Tsai Ming-yan menyampaikan, setelah presiden baru Republik Tiongkok (Taiwan) mulai menjabat pada 20 Mei, RRT meningkatkan tekanan dan divisi persatuannya terhadap Taiwan, menggelar 2 latihan militer di sekitar Taiwan, serta berbagai “patroli polisi kesiapan tempur bersama” untuk mendemonstrasikan struktur baru “integrasi polisi dan militer” untuk Taiwan. Tsai Ming-yang mengatakan, “secara militer, kami melihat setelah 20 mei, RRT menggelar latihan militer ‘Joint Sword-2024 A,B’ untuk meningkatkan ‘serangan sipil dan intimidasi militer’ terhadap Taiwan.
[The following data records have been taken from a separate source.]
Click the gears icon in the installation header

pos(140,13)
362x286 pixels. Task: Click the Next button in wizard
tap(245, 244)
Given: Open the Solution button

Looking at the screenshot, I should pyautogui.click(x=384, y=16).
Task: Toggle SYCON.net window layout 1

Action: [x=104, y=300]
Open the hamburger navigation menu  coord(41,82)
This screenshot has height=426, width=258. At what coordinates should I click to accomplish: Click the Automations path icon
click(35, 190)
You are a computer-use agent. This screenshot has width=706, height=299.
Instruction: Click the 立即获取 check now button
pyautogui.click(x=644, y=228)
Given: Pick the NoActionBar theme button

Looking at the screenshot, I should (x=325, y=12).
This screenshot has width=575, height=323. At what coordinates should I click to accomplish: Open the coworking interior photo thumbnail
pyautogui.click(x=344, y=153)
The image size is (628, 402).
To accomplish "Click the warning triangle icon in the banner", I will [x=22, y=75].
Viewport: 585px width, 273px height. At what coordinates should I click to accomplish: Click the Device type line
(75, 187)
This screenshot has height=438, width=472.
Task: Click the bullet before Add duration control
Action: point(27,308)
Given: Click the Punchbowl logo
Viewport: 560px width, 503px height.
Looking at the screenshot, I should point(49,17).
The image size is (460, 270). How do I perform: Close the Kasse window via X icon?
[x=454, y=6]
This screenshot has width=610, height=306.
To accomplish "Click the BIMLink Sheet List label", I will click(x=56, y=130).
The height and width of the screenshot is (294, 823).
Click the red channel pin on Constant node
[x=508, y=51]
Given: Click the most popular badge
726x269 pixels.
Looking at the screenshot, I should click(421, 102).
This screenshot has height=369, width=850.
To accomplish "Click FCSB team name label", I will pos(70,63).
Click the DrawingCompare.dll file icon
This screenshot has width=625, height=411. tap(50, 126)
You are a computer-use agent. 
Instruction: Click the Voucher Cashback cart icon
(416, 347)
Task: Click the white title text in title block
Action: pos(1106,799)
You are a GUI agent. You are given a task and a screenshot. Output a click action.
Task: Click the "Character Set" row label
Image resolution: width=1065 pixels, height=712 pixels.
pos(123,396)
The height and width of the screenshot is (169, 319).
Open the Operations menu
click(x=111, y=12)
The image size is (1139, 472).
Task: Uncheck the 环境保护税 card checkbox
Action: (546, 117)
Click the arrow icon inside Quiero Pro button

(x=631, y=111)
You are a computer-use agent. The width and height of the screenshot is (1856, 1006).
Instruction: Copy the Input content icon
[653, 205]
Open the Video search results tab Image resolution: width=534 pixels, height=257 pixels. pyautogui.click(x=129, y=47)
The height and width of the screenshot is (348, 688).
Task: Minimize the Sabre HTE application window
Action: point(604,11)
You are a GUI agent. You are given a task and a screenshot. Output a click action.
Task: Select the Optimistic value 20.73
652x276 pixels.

Tim keamanan nasional akan menyesuaikan pencarian dan penempatan intelijen, memahami terlebih dahulu prinsip-prinsip intelijen peringatan dini strategis, memperkuat kerja sama intelijen internasional, dan membangun jaringan kerja sama intelijen strategis internasional pada waktu yang tepat."
Tsai Ming-yan menekankan bahwa Biro Keamanan Nasional dan badan keamanan nasional dari berbagai negara bekerja sama untuk mengumpulkan dan melaporkan berbagai informasi peringatan dini yang strategis, mencegah dan menyelidiki infiltrasi front persatuan RRT di Taiwan, meningkatkan layanan khusus untuk melindungi keamanan dan kepentingan nasional.